Delivering profits is as important as delivering good client service
The volume of assets managed by the world’s top private banks was up around 15 per cent in 2003, a significant turnaround from 8 per cent decreases in 2002 and 2001, when the performance of the industry had become rickety.
While this current growth rate of assets under management mirrors the heady days of 1998 and 1999, one can only hope that this time it will be sustainable. This will depend on more than continuingly favourable equity markets – the abilities to meet customer needs and control costs are now the touchstones of success in the high net worth wealth management arena.
GREATER FEE REVENUE
The world’s largest private banks now manage some $4600bn of assets for their high net worth clients. These are the individuals able to put at least $1m equivalent into accounts on which the banks generally earn management fees rather than transaction-based commissions.
Higher assets under management do bring greater fee revenue potential. But it remains to be seen how long it will take for the increases that the private banks have achieved during the latest assets accumulation phase to work their way through into revenues. Judging by past experience, this should happen over the next six to 12 months.

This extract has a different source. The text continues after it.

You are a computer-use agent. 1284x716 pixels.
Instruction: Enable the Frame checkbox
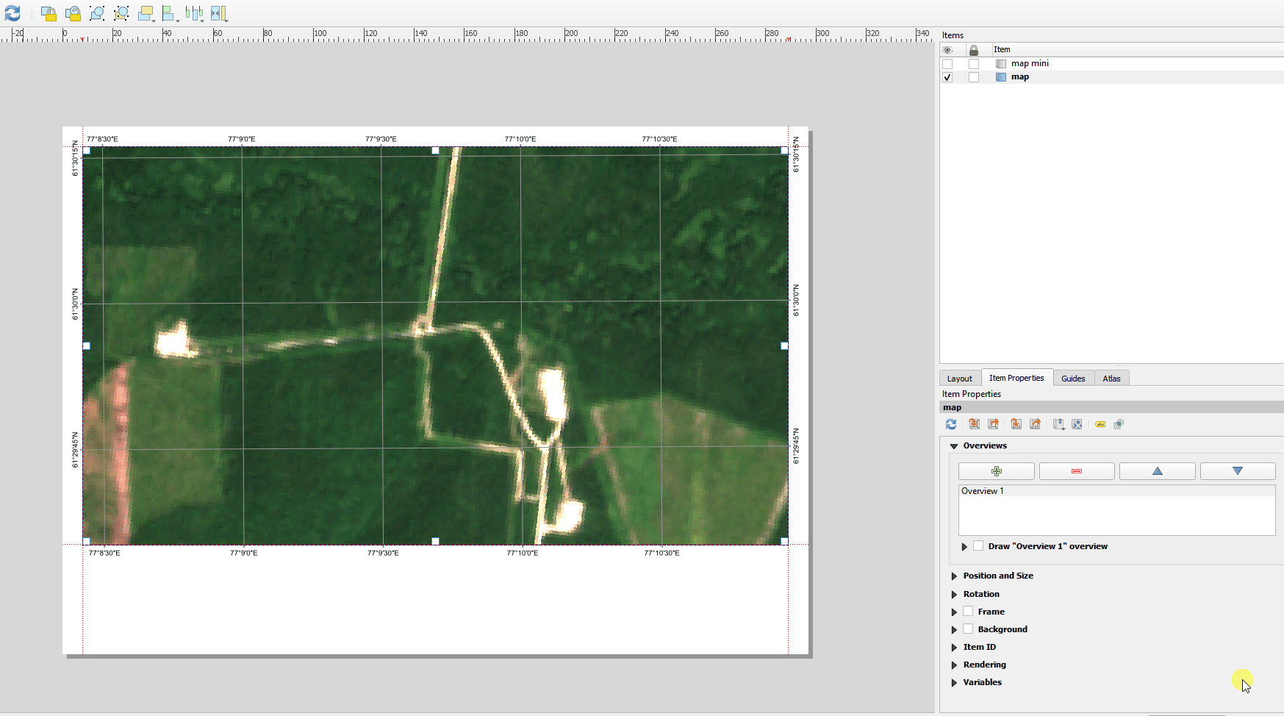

Higher revenues should in turn translate into higher profits within 12 to 24 months, provided that market conditions remain benign. However, if the banks continue to accumulate assets at the current rate, doubts may arise over whether they have the resources to service these higher levels and take advantage of their potential for the bottom line. Some of the larger institutions do, but there will be those that find they have failed to re-position themselves appropriately during the latest downturn.
What is now abundantly clear is that private banking success is not judged simply by the level of assets under management. Of course there are a number of behemoths in the market, but they have not had an easier time over the past few years. Private banking is a quirky business – biggest is not necessarily best. When you examine banks by other measures such as profitability, the big players do not necessarily come out in front.
FRONTLINE PERSONNEL
One area that is crucial to get right is personnel. Private banking is an expensive business. While private banks have been better over the last two to three years at linking employee costs to performance, they have also significantly reduced their numbers of professional relationship managers.

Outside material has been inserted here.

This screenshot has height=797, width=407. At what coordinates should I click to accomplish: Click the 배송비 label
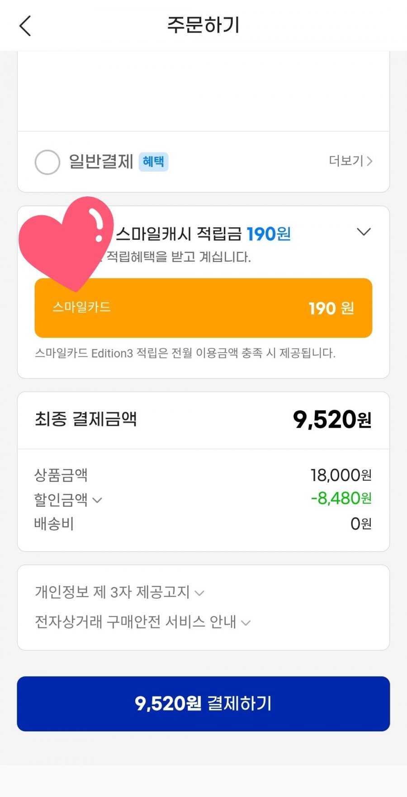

Paradoxically, while the banks may believe they have been successful in cutting staff – and perhaps their overheads – the industry relies on these frontline people. A bank cannot cut too close to the bone or it has no one left who can deal with clients.
In 2002, the rate of headcount reduction was 4 per cent and in 2003 it slowed to some 2 per cent. This hints that there is little capacity for further downsizing and in certain markets, private banks are starting to hire again. The challenge these institutions now face is to achieve an equilibrium that delivers profits and client service in equal measures.
The vital thing about private banking is that it depends greatly on high touch, high level relationship management. Certain extremely wealthy clients will choose to go to a smaller institution because it can guarantee a better level of contact with individual relationship managers. At a larger bank, these clients often feel like just one account of many.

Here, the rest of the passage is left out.